The Consciousness Model
With this model the universe is considered self-revealing. Today, practitioners of somatic psychology ("focusing," inner journal work, and other self-exploration techniques) say that if we can clarify our inner questions, "the universe will answer them." Perhaps disease and dysfunction have encoded within them the message available to us about how best to respond. This shifts the emphasis in healing from "doing to" to "being with." Healing becomes a matter of a shift of personal perspective rather than a rescue achieved.

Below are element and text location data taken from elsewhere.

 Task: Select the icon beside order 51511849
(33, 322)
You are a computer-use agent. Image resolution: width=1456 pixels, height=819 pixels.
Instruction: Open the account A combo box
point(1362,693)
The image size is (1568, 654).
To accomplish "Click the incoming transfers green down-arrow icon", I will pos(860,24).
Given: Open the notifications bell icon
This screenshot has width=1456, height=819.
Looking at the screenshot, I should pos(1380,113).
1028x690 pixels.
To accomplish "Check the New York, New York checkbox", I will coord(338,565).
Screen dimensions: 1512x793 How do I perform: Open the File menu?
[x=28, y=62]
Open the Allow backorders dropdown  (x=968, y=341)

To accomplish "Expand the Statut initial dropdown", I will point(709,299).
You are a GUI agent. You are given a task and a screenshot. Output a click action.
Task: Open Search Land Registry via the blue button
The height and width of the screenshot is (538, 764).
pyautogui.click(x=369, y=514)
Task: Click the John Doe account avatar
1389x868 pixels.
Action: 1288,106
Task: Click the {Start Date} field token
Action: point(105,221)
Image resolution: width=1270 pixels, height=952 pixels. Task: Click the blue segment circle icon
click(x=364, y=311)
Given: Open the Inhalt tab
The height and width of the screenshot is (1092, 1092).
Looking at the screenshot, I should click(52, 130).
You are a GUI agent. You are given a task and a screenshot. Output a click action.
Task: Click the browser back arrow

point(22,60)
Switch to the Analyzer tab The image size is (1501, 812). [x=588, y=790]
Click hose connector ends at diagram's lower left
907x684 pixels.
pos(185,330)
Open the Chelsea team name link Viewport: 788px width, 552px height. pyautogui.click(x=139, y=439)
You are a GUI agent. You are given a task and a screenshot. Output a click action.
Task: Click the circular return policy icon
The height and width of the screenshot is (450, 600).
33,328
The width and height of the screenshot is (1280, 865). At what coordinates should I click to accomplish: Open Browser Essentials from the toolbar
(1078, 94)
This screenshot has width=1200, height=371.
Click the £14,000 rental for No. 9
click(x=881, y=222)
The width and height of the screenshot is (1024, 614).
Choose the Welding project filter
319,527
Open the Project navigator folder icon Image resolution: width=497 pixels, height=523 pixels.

New Power and Responsibility in Our Lives - Intentionality
Just a few generations ago, we felt helpless and victimized by supernatural forces when illness appeared. We are now learning the deeper patterns of living systems, and how our hopes, fears, intentions, and desires may be woven into our lives and our bodies. In this new, more inclusive perspective, we have not only our inner awareness, but all of the knowledge of history and science from which to choose to heal and improve our lives. This is both a new responsibility for becoming more self-aware and intentional and a possibility of new levels of health, well-being, and human achievement.
This article is adapted from "Our Evolving Views of Health and Illness: What Does It All Mean?" by Richard B. Miles that appeared in Issue No. 3 (February 1998) of "Connections" a magazine of the Institute of Noetic Sciences.